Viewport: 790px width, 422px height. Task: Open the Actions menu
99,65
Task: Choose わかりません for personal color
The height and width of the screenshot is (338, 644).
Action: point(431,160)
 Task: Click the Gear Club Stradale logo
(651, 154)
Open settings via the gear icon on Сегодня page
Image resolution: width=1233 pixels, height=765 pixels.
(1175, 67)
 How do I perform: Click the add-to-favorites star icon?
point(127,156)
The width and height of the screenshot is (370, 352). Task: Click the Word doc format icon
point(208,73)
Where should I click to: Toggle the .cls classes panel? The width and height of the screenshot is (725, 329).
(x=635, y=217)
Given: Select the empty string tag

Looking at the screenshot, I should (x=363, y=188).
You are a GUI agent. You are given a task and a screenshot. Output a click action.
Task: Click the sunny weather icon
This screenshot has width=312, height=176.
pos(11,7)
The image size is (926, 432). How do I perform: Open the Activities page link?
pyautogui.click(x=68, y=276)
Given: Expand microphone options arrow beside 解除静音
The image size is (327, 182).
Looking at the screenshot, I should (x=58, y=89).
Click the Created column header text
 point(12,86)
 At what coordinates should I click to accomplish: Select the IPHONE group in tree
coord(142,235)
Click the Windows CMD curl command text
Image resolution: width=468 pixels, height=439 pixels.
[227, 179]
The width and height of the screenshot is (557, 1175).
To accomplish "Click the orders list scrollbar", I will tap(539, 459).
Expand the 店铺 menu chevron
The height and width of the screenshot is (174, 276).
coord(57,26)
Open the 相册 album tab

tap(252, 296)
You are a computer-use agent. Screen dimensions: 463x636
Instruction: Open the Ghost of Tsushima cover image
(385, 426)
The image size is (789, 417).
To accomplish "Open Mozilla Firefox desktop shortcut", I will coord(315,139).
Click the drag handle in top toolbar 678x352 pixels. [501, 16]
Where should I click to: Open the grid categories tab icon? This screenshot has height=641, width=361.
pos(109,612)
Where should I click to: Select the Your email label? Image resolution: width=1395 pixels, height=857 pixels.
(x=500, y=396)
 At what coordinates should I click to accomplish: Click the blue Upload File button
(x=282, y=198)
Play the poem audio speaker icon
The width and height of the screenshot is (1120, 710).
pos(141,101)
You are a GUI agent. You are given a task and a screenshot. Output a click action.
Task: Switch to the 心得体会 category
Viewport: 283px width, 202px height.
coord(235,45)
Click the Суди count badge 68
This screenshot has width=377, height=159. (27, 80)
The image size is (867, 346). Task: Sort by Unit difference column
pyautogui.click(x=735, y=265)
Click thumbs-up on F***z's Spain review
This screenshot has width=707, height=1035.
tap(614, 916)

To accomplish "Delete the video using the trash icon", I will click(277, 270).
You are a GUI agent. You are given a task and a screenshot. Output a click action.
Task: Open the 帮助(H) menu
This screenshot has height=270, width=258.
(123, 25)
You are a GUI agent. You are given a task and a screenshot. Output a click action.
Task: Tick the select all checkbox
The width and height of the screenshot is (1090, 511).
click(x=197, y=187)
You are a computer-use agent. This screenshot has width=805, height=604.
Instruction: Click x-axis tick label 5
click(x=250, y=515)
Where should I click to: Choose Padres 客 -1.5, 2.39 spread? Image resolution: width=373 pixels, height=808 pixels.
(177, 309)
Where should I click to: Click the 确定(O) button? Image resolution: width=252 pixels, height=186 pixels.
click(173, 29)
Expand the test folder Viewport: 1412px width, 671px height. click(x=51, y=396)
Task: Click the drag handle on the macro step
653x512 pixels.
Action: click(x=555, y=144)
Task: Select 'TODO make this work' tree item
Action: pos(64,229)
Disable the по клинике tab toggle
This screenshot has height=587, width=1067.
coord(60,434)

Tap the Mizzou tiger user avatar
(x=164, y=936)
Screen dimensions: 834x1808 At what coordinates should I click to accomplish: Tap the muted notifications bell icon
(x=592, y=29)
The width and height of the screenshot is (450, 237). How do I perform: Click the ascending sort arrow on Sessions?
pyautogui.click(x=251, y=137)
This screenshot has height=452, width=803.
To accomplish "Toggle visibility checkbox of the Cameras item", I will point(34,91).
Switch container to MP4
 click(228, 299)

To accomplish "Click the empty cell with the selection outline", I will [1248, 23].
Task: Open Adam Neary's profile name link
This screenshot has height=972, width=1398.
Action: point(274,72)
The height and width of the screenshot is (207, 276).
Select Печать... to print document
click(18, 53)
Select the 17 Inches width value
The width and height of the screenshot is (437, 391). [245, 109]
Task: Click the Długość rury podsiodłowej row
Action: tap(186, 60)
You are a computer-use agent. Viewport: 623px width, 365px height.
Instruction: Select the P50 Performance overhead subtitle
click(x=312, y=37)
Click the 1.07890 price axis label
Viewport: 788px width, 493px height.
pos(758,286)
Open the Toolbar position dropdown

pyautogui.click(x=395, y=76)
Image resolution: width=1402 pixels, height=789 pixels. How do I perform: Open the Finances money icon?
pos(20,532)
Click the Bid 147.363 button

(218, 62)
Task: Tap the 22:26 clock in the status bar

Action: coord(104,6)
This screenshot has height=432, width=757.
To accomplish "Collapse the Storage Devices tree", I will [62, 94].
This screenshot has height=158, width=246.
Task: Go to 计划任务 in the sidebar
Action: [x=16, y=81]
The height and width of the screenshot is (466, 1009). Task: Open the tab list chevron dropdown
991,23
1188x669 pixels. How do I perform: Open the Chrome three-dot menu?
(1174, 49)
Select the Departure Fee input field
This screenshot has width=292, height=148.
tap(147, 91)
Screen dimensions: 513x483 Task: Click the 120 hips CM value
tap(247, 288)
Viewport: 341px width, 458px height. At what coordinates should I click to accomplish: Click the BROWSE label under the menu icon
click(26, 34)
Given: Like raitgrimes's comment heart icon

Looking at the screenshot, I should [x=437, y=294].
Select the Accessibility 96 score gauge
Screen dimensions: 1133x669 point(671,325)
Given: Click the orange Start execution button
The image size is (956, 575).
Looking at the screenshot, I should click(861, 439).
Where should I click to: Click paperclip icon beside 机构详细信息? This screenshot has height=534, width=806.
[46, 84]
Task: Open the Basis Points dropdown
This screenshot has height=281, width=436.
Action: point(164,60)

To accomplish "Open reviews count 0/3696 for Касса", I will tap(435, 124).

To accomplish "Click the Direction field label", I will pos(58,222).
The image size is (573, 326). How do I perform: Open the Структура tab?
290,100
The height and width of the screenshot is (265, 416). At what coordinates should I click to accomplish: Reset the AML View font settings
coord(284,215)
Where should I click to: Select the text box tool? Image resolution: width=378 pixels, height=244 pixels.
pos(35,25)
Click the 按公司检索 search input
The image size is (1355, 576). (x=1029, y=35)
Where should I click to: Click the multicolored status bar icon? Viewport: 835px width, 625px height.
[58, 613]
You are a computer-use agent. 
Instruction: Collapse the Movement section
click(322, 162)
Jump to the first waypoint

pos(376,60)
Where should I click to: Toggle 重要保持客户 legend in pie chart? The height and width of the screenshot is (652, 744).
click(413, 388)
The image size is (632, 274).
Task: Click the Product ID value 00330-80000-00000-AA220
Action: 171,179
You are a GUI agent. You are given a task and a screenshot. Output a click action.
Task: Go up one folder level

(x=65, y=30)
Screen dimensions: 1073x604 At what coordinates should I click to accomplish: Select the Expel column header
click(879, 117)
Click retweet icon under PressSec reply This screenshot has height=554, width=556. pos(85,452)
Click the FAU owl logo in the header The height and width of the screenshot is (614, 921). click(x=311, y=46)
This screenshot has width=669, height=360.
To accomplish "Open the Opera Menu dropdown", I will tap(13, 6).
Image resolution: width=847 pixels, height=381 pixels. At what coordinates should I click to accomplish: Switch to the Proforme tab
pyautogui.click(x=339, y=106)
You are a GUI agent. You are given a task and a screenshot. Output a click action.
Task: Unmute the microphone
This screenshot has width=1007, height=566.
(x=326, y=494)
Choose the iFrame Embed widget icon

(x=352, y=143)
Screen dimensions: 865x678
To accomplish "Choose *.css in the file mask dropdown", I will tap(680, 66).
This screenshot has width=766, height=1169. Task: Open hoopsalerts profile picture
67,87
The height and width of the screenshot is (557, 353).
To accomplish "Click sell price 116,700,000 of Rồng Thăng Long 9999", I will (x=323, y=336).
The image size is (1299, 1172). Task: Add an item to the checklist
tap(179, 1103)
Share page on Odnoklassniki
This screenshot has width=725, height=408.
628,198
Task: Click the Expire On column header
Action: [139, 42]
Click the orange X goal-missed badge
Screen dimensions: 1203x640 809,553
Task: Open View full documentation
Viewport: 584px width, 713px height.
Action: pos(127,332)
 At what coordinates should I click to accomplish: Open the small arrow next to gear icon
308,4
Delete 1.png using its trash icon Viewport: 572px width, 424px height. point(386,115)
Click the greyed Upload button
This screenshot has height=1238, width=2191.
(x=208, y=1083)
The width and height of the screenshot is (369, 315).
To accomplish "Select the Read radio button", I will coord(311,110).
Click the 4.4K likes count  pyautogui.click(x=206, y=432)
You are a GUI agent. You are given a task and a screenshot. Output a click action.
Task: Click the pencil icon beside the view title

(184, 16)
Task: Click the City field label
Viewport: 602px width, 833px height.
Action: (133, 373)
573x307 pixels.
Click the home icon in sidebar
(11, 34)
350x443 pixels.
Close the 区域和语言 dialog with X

________________________________________

To do. Tally how many lines in the material above hold the word "trash". Write only that number.

Solution. 2